→ Information given:

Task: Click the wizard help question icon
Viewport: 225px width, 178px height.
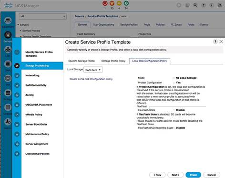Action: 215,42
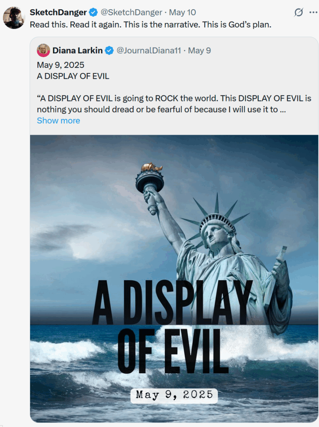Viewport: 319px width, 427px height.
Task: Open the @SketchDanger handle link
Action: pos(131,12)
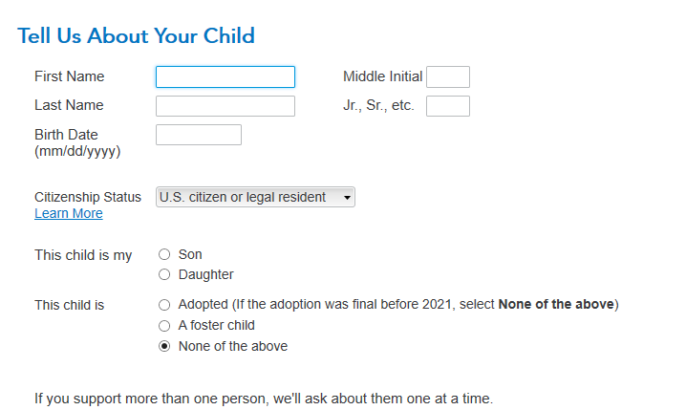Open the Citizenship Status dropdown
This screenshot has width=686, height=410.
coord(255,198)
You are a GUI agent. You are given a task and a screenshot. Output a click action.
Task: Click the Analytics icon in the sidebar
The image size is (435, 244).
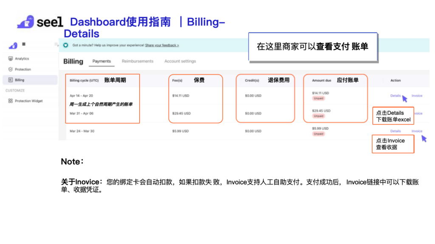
==
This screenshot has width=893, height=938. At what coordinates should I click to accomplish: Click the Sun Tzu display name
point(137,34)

→ Aim of the exercise: In the listing above, find the line containing "Viewport: 225px width, 178px height." and the line containing "The image size is (435, 244).", then write out both of them and every line between, exactly, with no pictures.

→ Task answer:
Viewport: 225px width, 178px height.
Action: 215,42
Viewport: 319px width, 427px height.
Task: Open the @SketchDanger handle link
Action: pos(131,12)
Open the Citizenship Status dropdown
This screenshot has width=686, height=410.
coord(255,198)
You are a GUI agent. You are given a task and a screenshot. Output a click action.
Task: Click the Analytics icon in the sidebar
The image size is (435, 244).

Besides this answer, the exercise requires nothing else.